One of the incidental benefits of movies based on classics is that filmgoers are often eager to read the book; Allied Artists, which produced this film, and Bantam Books have just struck a low note by putting out a gold-covered paperback novelization of Kipling’s story. This makeshift Kipling, written by Michael Hardwick, combines the story and the screenplay, unnecessary descriptions, and bits from Kipling’s life to fill a hundred and thirty-seven pages. The whole new practice of film novelizations is a disgrace. It sickens the screenwriters who have written original screenplays to see their dialogue debased into a prose stew, but at least they are alive and in a position to fight against it. If they’re suckered, it’s partly their own damned greedy fault. But here is a movie inspired by love of Kipling—apparently, Huston first read the story when he was twelve or thirteen, and it meant enough to him to nag at him many years later—and this love has had the effect of temporarily displacing the story and putting drivel in its stead.

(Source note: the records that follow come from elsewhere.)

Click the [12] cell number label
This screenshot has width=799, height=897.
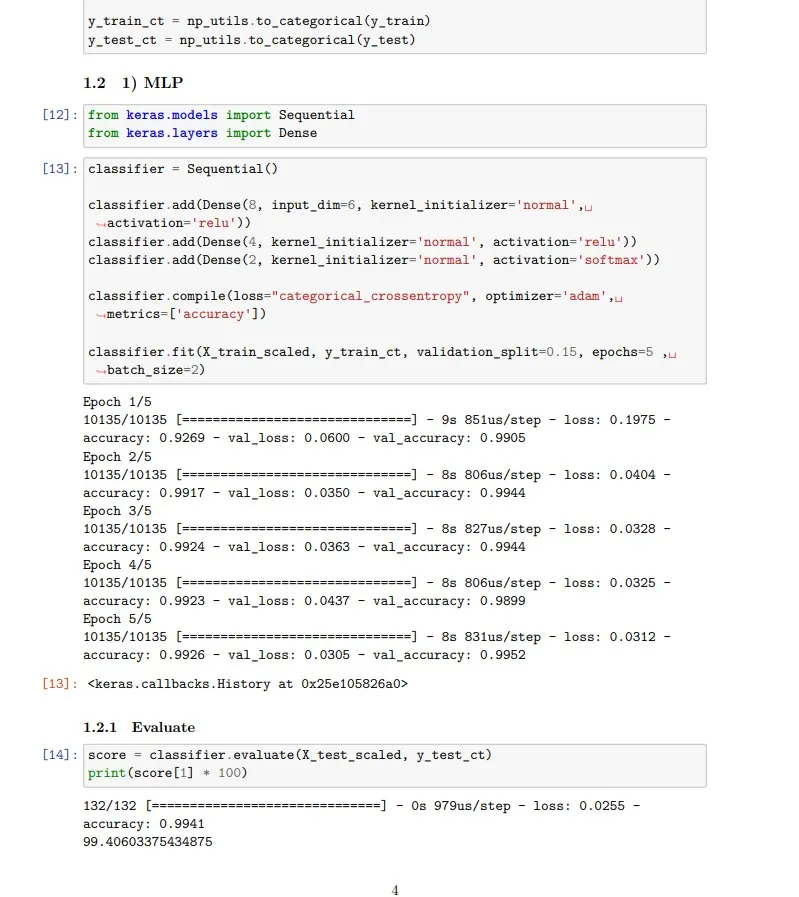coord(61,115)
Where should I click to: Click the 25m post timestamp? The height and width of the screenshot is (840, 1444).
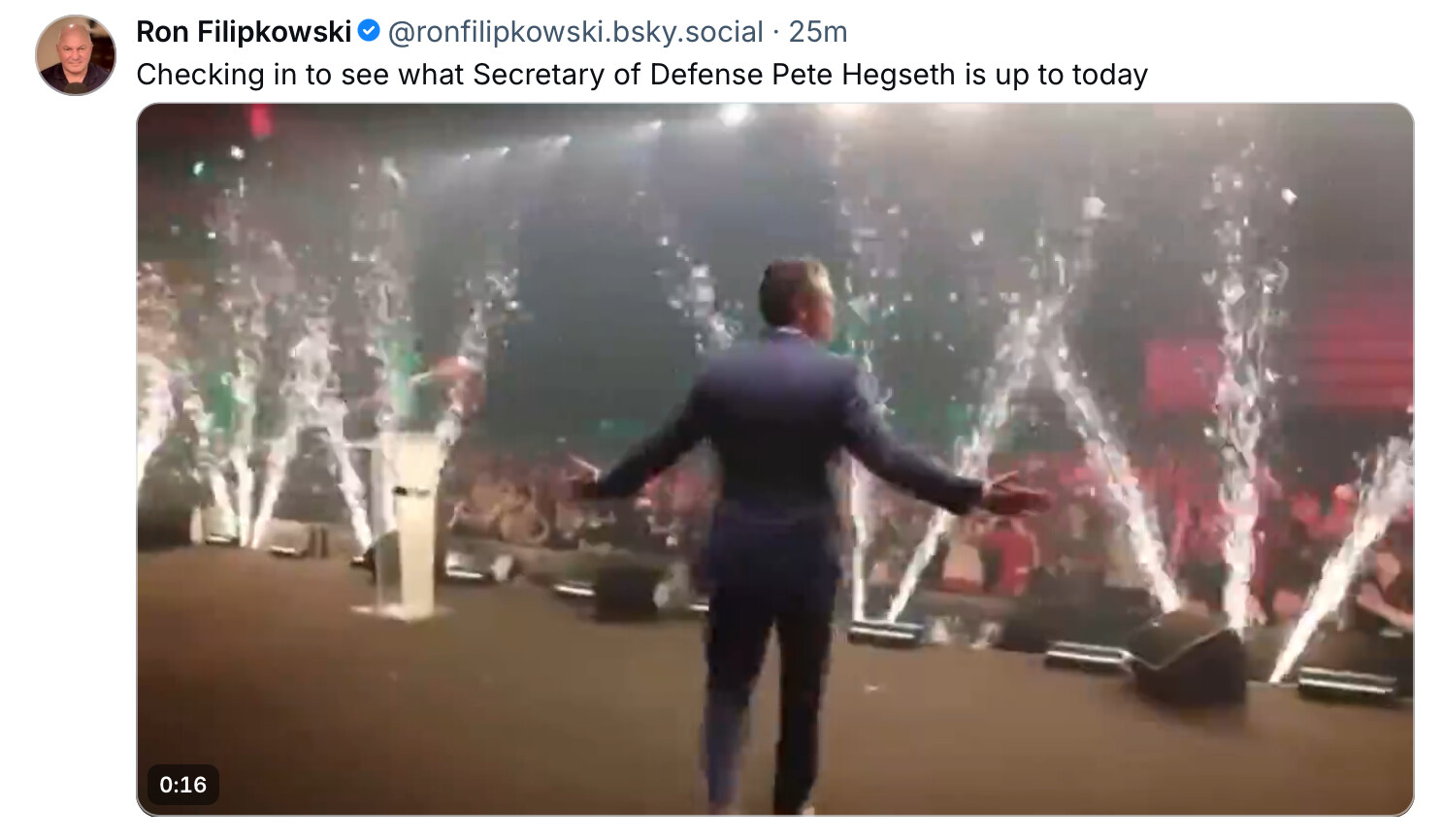pos(818,32)
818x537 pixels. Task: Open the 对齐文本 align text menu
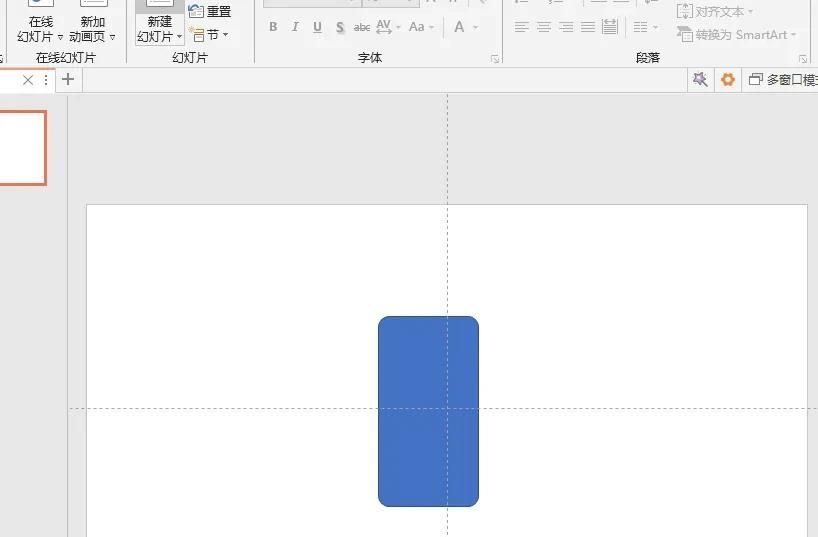pos(715,12)
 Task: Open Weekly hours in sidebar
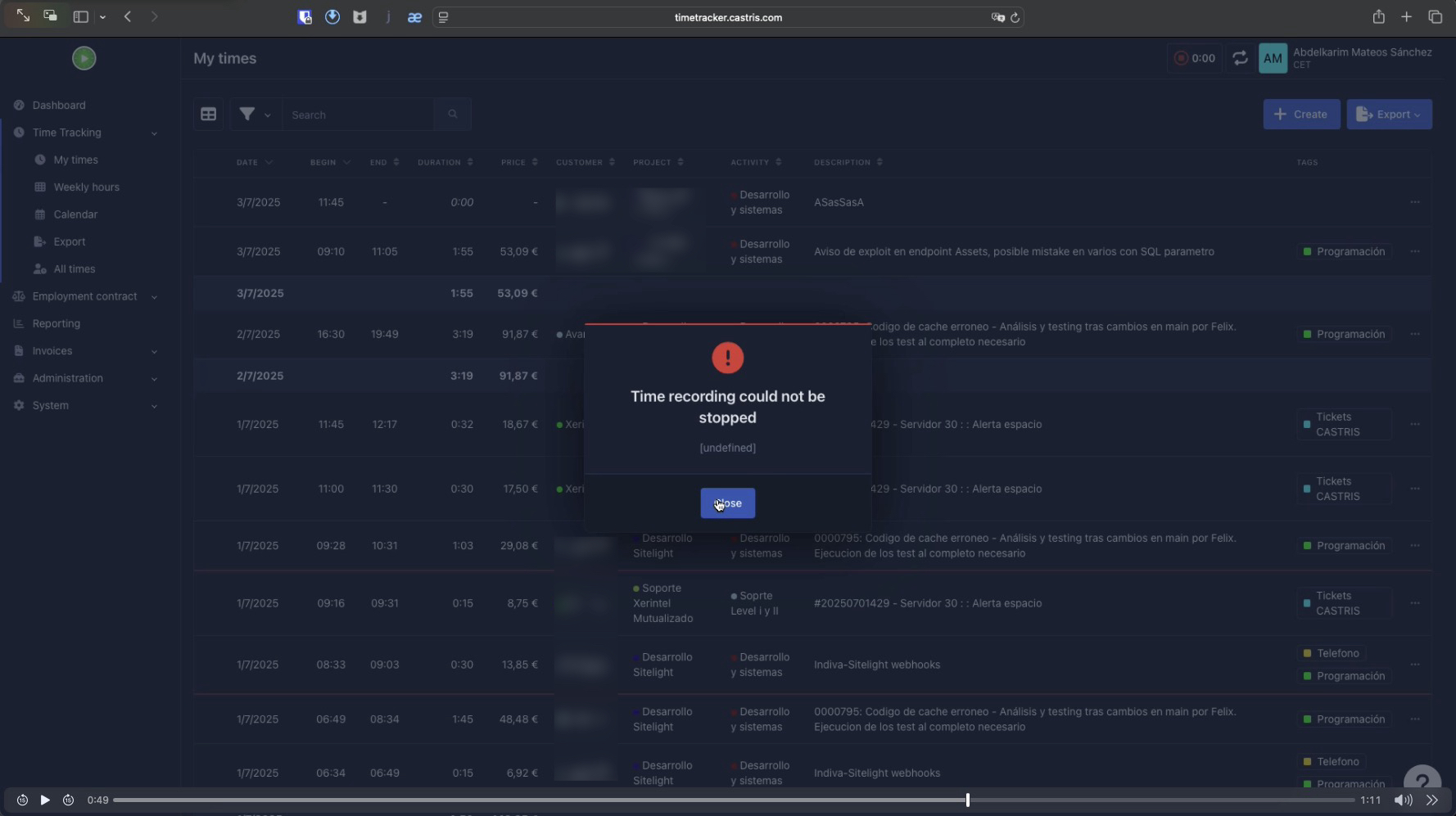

Hunger cannot be the excuse: Allied Artists and Bantam Books are not poor and desperate, and the profit to be made from this venture is not likely to be vast. What is the rationale for this garbagizing of literature? I don’t think “The Man Who Would Be King” is a great story, but it’s a good one—good enough to have turned people into Kipling readers, maybe, if it had been made readily available in an edition with one or two other Kipling stories, and with the movie-photo tie-ins that will attract readers to this gold beauty. Since Kipling’s work isn’t in screenplay form but in a highly readable form, the motive for this mass-marketed paperback seems almost like giggly mischief—a folie of debasement. That could be another term for business as usual. Allied Artists and Bantam Books, why are you doing this?